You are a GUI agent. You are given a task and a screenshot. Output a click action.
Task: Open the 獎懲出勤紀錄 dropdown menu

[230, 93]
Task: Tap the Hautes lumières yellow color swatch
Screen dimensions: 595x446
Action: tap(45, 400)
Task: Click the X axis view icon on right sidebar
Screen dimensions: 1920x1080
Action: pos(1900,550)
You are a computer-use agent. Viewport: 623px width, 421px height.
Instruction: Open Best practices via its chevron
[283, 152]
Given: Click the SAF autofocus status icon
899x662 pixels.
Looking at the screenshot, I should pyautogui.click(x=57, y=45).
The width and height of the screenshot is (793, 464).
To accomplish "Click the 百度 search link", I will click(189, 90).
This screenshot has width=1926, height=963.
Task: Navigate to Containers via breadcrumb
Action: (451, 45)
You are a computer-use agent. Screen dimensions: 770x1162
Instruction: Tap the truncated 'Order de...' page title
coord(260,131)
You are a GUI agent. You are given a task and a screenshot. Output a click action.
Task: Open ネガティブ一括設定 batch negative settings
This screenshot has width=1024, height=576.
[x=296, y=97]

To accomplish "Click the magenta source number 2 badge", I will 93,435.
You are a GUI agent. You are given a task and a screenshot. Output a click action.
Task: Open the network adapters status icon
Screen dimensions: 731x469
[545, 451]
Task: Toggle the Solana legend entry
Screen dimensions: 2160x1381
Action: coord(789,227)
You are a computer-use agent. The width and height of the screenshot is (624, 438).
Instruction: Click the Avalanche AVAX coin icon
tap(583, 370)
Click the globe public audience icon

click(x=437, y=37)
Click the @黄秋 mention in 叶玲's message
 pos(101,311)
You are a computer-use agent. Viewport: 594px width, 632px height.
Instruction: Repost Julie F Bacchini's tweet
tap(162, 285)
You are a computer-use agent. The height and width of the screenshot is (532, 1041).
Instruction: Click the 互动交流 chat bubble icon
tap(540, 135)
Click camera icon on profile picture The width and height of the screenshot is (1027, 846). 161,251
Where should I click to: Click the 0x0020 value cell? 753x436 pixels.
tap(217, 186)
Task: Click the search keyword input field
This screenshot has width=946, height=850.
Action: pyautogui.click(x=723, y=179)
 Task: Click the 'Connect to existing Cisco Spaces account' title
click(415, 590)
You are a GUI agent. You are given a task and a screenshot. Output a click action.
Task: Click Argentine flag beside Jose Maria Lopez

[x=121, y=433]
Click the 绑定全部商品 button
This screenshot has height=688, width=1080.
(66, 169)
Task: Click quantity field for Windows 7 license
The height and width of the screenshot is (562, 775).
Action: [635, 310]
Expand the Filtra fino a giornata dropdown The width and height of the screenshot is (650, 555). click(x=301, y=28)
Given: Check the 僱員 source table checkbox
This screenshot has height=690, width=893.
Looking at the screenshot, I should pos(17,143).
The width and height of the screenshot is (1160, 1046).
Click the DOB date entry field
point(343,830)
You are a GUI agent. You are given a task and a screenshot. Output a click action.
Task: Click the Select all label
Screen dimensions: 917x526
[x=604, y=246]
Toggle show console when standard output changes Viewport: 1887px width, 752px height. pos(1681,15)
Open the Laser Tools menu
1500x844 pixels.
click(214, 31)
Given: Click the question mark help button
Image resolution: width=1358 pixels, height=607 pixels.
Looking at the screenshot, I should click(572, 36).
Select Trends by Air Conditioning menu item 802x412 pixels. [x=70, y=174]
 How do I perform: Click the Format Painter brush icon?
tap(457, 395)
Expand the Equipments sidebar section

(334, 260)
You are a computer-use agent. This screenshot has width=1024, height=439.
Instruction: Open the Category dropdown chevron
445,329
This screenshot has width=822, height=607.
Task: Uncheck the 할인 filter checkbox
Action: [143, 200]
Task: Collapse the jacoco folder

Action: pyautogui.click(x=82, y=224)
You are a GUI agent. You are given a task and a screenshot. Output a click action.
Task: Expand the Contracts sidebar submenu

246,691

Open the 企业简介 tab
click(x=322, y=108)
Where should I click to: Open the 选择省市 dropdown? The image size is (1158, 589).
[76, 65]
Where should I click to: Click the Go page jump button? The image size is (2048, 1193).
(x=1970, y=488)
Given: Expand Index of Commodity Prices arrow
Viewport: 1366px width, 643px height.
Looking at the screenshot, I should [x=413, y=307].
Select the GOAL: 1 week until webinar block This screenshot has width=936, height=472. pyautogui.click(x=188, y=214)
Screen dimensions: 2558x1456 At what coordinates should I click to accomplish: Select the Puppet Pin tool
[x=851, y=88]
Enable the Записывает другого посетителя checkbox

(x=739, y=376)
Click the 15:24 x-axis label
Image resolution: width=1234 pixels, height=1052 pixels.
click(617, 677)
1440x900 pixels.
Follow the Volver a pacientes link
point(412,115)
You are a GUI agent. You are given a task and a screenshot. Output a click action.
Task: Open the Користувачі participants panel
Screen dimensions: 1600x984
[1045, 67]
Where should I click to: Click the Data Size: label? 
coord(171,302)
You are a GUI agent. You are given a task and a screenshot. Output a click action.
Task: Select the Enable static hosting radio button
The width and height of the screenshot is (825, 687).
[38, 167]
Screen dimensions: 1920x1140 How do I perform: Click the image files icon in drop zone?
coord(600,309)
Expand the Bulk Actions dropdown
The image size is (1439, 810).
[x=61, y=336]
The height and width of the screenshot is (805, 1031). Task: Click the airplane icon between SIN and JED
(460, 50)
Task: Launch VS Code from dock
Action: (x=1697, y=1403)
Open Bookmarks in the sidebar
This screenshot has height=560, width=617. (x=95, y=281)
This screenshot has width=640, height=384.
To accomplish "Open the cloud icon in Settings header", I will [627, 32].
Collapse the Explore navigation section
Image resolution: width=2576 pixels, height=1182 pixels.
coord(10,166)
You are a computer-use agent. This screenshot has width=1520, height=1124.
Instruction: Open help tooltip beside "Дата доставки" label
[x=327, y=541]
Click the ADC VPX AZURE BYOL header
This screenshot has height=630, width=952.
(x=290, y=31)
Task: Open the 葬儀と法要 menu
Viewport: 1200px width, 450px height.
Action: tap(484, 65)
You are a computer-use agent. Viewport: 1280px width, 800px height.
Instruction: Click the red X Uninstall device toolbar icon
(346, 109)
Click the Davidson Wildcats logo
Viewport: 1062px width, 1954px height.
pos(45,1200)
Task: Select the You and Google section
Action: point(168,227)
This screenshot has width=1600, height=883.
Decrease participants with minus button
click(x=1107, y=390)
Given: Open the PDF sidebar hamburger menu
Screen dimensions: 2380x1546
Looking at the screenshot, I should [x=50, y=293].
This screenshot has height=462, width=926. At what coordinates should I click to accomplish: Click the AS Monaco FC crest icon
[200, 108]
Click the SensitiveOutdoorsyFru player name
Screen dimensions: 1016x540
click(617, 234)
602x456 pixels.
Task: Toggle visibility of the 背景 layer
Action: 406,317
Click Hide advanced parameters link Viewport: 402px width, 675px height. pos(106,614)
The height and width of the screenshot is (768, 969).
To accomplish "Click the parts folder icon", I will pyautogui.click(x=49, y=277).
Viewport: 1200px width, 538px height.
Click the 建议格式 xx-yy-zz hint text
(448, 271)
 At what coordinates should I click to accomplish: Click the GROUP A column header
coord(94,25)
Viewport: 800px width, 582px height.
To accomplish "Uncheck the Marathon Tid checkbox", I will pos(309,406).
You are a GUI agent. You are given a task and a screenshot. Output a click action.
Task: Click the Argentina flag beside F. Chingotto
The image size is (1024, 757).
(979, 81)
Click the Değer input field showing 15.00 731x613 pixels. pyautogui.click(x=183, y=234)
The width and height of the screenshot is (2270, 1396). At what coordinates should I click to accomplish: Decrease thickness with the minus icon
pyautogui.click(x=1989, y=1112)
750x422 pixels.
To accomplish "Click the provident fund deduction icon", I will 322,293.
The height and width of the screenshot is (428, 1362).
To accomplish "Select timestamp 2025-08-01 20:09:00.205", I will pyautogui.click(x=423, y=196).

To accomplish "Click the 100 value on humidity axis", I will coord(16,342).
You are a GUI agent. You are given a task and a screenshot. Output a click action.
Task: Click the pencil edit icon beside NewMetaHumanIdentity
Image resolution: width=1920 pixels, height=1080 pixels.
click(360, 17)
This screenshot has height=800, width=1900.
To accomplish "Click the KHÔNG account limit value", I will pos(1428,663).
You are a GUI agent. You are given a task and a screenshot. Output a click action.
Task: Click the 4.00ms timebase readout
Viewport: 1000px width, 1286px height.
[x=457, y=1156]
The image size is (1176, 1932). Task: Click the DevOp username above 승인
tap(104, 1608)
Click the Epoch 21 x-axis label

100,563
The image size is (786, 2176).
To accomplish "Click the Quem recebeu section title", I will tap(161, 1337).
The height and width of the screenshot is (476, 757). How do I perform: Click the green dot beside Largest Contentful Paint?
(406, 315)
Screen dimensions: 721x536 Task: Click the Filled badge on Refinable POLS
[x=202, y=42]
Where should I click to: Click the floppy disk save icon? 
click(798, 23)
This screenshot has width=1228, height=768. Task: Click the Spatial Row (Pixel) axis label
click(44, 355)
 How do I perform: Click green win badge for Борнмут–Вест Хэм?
○ ○ ○
YOUR TASK -
Repeat, line for line, the rows from the one containing "Open the 企业简介 tab" through the one containing "Select the GOAL: 1", including both of those lines.

RESPONSE TO THE TASK -
Open the 企业简介 tab
click(x=322, y=108)
Where should I click to: Open the 选择省市 dropdown? The image size is (1158, 589).
[76, 65]
Where should I click to: Click the Go page jump button? The image size is (2048, 1193).
(x=1970, y=488)
Given: Expand Index of Commodity Prices arrow
Viewport: 1366px width, 643px height.
Looking at the screenshot, I should [x=413, y=307].
Select the GOAL: 1 week until webinar block This screenshot has width=936, height=472. pyautogui.click(x=188, y=214)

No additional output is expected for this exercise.